2) If I do not define it as index I am not allowed to fetch the data. DynamoDB asks for hash key, which is not possible in my case as I am fetching a listing that should not depend on a hash key(primary key).

{
  "description": "********",
  "genre": [
    "Kids",
    "Documentary"
  ],
  "language": "******",
  "status": "0",
  "thumb_url": "******",
  "title": "******",
  "uploaded_by": "****** ",
  "url": "******",
  "video_id": 1330051052
}

Code to fetch data

$DynamoDbClient = AWS::get('DynamoDb');
        $result = $DynamoDbClient->query(array(
            'TableName' => 'videos',
            'IndexName' => 'genre-index',
            'AttributesToGet' => array('video_id', 'language', 'description'),
            'KeyConditions' => array(
                // Key attribute
                // This is non-key attribute
                'genre' => array(
                    'ComparisonOperator' => 'EQ',
                    'AttributeValueList' => array(
                        array("S" => "Kids"),
                    )
                ),
            ),
        ));

In the above code I am looking for videos in Kids genre. but it returns blank and gives error if I don't declare genre as index. Same video can belong to multiple genre.

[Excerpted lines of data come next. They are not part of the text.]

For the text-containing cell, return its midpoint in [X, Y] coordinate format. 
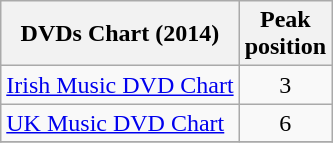
Irish Music DVD Chart [120, 85]
6 [285, 123]
UK Music DVD Chart [120, 123]
Peakposition [285, 34]
3 [285, 85]
DVDs Chart (2014) [120, 34]
Return [X, Y] of the center of cell containing provided text 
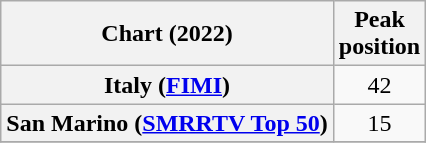
15 [379, 123]
Chart (2022) [168, 34]
Italy (FIMI) [168, 85]
Peakposition [379, 34]
San Marino (SMRRTV Top 50) [168, 123]
42 [379, 85]
From the cell containing the given text, extract its center point as (X, Y) coordinate. 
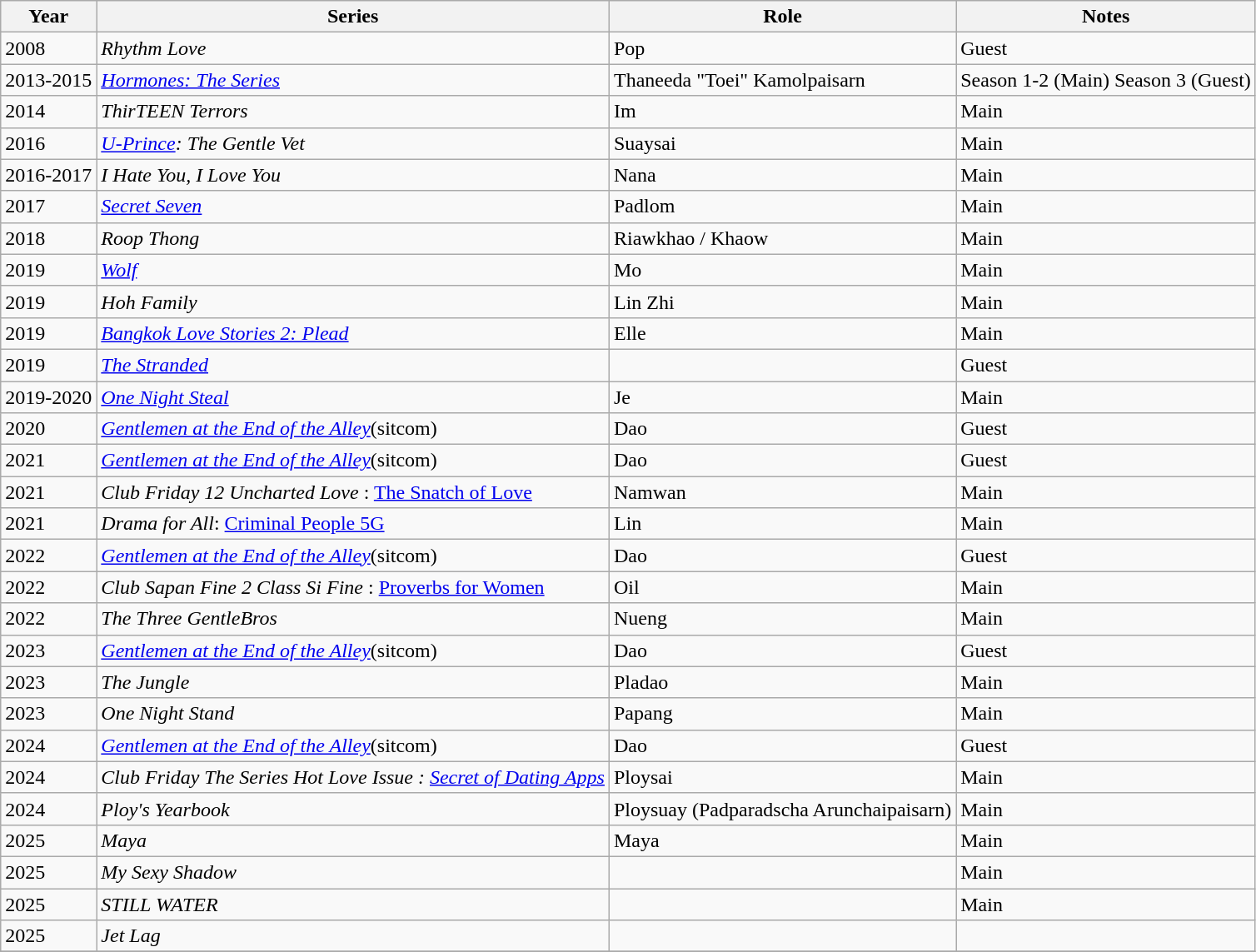
Notes (1106, 17)
Namwan (782, 492)
Ploy's Yearbook (353, 809)
2016-2017 (48, 175)
2008 (48, 48)
Ploysai (782, 777)
I Hate You, I Love You (353, 175)
Pop (782, 48)
ThirTEEN Terrors (353, 112)
Thaneeda "Toei" Kamolpaisarn (782, 80)
Padlom (782, 207)
The Jungle (353, 682)
Lin Zhi (782, 302)
The Stranded (353, 365)
Ploysuay (Padparadscha Arunchaipaisarn) (782, 809)
Bangkok Love Stories 2: Plead (353, 333)
2020 (48, 429)
One Night Stand (353, 714)
Drama for All: Criminal People 5G (353, 524)
One Night Steal (353, 397)
U-Prince: The Gentle Vet (353, 143)
Season 1-2 (Main) Season 3 (Guest) (1106, 80)
2019-2020 (48, 397)
The Three GentleBros (353, 619)
STILL WATER (353, 904)
Club Friday The Series Hot Love Issue : Secret of Dating Apps (353, 777)
Series (353, 17)
Suaysai (782, 143)
Wolf (353, 270)
Elle (782, 333)
Papang (782, 714)
Im (782, 112)
Secret Seven (353, 207)
2013-2015 (48, 80)
Mo (782, 270)
2014 (48, 112)
Hoh Family (353, 302)
2017 (48, 207)
Pladao (782, 682)
Riawkhao / Khaow (782, 238)
2016 (48, 143)
Lin (782, 524)
Club Sapan Fine 2 Class Si Fine : Proverbs for Women (353, 587)
2018 (48, 238)
Year (48, 17)
Je (782, 397)
Rhythm Love (353, 48)
Nana (782, 175)
Jet Lag (353, 936)
Club Friday 12 Uncharted Love : The Snatch of Love (353, 492)
Oil (782, 587)
Hormones: The Series (353, 80)
My Sexy Shadow (353, 872)
Roop Thong (353, 238)
Nueng (782, 619)
Role (782, 17)
Search for the cell housing the specified text and yield its (X, Y) center coordinate. 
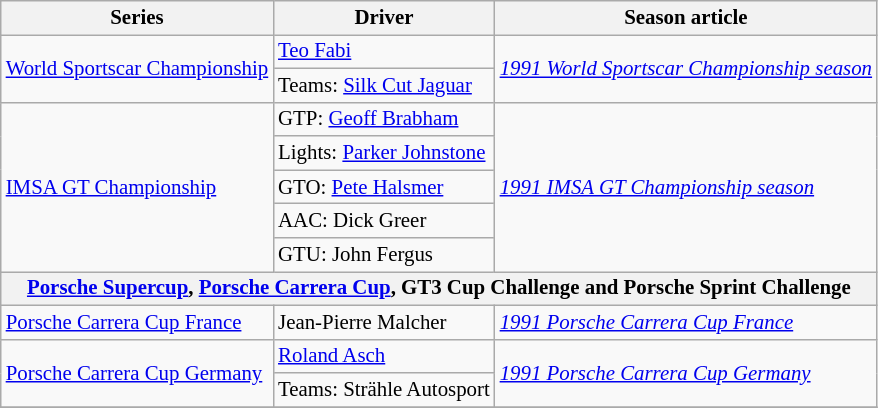
Porsche Carrera Cup France (137, 322)
1991 Porsche Carrera Cup France (686, 322)
Season article (686, 18)
Driver (384, 18)
Porsche Carrera Cup Germany (137, 373)
Porsche Supercup, Porsche Carrera Cup, GT3 Cup Challenge and Porsche Sprint Challenge (439, 288)
Lights: Parker Johnstone (384, 153)
Teo Fabi (384, 51)
World Sportscar Championship (137, 68)
GTO: Pete Halsmer (384, 187)
Jean-Pierre Malcher (384, 322)
AAC: Dick Greer (384, 221)
IMSA GT Championship (137, 186)
1991 Porsche Carrera Cup Germany (686, 373)
1991 IMSA GT Championship season (686, 186)
GTP: Geoff Brabham (384, 119)
Series (137, 18)
GTU: John Fergus (384, 255)
Teams: Silk Cut Jaguar (384, 85)
Roland Asch (384, 356)
1991 World Sportscar Championship season (686, 68)
Teams: Strähle Autosport (384, 390)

So is there anyway that I can search inside a list OR am I not using API in a right way? Help is always appreciated.

回答1:

There is on thing about NoSQL is that it wont fit every where, but I had similar situation with my client, here is my solution:

videoMaster (videoId(hash), desc, link ..etc)
tagDetail (tagId(hash), videoId(Range))

Now you can query by passing tagId (kids, study..etc) you will get all the videos of particular tags

Your data in tagDetail will look something like:

kids -> video1
kids -> video2
Education -> video1
Education -> video3

Problem with the above solution: If you have billions of videos in one particular tag then your performance will be affected as the Hash is not distributed properly.

Small Tip: You can implement caching mechanism for your table reads so that you don't have to query your database every time.